• [Source]
(begin)

International Journal of Engineering and Technical Research (IJETR) 
ISSN: 2321-0869 (O) 2454-4698 (P) Volume-7, Issue-11, November 2017 


Machine Learning Algorithms Comparison 


Kostandina Veljanovska 


Abstract - The paper compares performance of two machine 
learning algorithms, Naive Bayes and k-Nearest Neighbor in 
real world problem. We selected problem of choosing the car or 
public transportation for traveling from home to work. The aim 
of the paper is to help the local government in making influence 
of choosing the way of travel to the citizens. This will help 
reduce the environmental pollution, reduce the fuel consumption 
and also, improve air quality. The results are feasible for 
implementation in urban planning for various environments 
since the machine learning algorithms are used and the model is 
capable of learning from presented data. 

Index Terms —artificial intelligence, k-Nearest Neighbor 
algorithm, machine learning, Naive Bayes algorithm.

(end)

• [Extracted entries]
(begin)

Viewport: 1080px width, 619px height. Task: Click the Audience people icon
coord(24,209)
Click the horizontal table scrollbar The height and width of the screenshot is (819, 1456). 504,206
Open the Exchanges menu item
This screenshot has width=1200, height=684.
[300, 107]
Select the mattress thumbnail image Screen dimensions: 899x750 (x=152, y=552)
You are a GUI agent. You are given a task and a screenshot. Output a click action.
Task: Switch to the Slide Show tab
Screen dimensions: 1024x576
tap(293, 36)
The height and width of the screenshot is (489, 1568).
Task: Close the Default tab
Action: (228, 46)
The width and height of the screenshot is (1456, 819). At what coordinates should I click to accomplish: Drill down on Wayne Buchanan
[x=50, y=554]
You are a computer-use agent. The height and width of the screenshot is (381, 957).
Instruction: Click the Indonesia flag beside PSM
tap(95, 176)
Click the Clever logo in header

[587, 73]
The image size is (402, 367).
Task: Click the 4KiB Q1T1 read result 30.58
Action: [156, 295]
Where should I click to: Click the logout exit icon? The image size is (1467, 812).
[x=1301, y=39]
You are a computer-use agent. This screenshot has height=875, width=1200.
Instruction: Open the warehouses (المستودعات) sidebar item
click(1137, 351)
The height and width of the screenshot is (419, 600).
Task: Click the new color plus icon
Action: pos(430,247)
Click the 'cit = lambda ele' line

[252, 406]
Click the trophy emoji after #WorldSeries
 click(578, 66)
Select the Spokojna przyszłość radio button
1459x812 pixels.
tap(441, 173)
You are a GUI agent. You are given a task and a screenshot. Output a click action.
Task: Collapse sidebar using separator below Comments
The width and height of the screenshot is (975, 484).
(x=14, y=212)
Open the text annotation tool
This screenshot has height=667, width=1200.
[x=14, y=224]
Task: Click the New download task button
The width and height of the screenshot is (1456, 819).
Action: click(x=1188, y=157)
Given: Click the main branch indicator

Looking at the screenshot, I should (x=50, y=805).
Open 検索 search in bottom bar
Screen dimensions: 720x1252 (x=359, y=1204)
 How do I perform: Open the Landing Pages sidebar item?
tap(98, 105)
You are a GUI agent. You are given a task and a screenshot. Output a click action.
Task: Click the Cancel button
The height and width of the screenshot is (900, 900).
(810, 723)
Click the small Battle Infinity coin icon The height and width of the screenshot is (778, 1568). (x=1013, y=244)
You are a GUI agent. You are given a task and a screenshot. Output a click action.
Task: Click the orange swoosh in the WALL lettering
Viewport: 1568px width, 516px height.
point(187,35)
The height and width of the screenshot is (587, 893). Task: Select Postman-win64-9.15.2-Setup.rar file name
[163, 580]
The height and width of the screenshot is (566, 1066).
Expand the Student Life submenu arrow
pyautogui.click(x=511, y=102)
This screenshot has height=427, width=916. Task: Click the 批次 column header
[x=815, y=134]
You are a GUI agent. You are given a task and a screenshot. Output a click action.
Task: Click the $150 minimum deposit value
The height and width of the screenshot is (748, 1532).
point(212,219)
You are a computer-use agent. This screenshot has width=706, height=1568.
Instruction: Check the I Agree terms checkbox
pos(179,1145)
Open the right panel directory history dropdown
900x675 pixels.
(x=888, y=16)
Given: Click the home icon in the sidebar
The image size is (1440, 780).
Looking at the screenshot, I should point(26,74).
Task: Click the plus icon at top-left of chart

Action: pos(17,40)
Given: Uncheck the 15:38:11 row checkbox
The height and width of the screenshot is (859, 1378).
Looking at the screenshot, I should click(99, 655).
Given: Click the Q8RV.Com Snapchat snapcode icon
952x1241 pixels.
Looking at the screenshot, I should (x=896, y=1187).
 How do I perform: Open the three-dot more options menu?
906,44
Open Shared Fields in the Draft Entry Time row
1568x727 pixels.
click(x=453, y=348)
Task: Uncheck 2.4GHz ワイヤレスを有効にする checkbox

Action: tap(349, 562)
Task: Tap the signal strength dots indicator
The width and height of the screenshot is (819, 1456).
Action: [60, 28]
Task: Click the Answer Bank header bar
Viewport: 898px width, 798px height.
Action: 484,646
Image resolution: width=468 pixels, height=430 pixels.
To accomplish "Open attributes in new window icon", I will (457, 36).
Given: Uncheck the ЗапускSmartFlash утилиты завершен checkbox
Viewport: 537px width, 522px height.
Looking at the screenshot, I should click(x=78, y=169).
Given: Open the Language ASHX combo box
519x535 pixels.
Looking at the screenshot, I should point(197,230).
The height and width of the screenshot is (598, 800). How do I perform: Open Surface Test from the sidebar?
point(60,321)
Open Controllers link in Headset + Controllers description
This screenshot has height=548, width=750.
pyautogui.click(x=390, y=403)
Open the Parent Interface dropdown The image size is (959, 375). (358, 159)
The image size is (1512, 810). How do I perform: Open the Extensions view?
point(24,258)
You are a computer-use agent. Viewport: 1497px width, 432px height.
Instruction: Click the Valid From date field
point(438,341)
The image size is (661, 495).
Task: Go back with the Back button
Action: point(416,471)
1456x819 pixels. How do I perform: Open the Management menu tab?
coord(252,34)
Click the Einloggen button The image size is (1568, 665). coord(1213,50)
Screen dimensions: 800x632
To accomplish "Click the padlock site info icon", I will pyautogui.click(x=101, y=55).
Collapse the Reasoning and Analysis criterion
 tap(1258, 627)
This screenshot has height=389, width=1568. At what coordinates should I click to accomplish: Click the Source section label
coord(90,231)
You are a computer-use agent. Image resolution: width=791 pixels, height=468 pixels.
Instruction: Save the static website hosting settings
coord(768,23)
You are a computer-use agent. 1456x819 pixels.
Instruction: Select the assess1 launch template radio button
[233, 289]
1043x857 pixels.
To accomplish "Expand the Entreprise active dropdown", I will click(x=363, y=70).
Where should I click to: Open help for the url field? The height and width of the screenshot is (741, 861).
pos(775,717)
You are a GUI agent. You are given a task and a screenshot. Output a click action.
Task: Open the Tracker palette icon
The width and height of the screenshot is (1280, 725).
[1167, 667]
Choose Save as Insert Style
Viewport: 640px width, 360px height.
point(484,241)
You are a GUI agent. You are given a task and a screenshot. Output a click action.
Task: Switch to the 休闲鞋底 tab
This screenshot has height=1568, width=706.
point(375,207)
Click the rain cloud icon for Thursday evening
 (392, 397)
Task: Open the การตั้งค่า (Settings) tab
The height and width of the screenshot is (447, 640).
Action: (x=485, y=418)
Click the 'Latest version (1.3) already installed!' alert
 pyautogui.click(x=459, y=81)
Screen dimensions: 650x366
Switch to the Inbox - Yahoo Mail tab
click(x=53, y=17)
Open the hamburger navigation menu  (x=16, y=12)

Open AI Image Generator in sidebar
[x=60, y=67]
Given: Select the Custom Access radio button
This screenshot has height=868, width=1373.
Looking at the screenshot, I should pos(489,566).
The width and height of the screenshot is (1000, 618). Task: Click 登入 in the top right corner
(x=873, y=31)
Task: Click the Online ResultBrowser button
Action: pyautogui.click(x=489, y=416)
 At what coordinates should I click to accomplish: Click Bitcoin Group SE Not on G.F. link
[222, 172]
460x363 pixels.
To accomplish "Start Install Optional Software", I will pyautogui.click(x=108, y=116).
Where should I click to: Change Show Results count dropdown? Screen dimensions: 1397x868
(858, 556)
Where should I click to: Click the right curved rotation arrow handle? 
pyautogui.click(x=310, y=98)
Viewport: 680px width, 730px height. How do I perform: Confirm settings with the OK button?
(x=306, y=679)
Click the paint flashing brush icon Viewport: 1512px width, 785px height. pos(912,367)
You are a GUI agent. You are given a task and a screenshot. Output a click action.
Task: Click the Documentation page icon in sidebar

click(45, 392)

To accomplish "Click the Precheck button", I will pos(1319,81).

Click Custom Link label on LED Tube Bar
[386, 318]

(end)

• [Written instruction 1]
Summarize the machine learning abstract in two sentences.
• [Written instruction 2]
Echo the rows verbatim, from the line holding "Task: Uncheck 2.4GHz ワイヤレスを有効にする checkbox" through the line holding "Looking at the screenshot, I should point(197,230).", inclusive.
The abstract and the rows are unrelated.

• [Reply 1]
The paper compares the performance of two machine learning algorithms, Naive Bayes and k-Nearest Neighbor, on the real-world problem of choosing between a car and public transportation for traveling from home to work. It aims to help local government influence how citizens choose to travel, which would reduce environmental pollution and fuel consumption and improve air quality, and its results are feasible for urban planning because the model can learn from presented data.

• [Reply 2]
Task: Uncheck 2.4GHz ワイヤレスを有効にする checkbox

Action: tap(349, 562)
Task: Tap the signal strength dots indicator
The width and height of the screenshot is (819, 1456).
Action: [60, 28]
Task: Click the Answer Bank header bar
Viewport: 898px width, 798px height.
Action: 484,646
Image resolution: width=468 pixels, height=430 pixels.
To accomplish "Open attributes in new window icon", I will (457, 36).
Given: Uncheck the ЗапускSmartFlash утилиты завершен checkbox
Viewport: 537px width, 522px height.
Looking at the screenshot, I should click(x=78, y=169).
Given: Open the Language ASHX combo box
519x535 pixels.
Looking at the screenshot, I should point(197,230).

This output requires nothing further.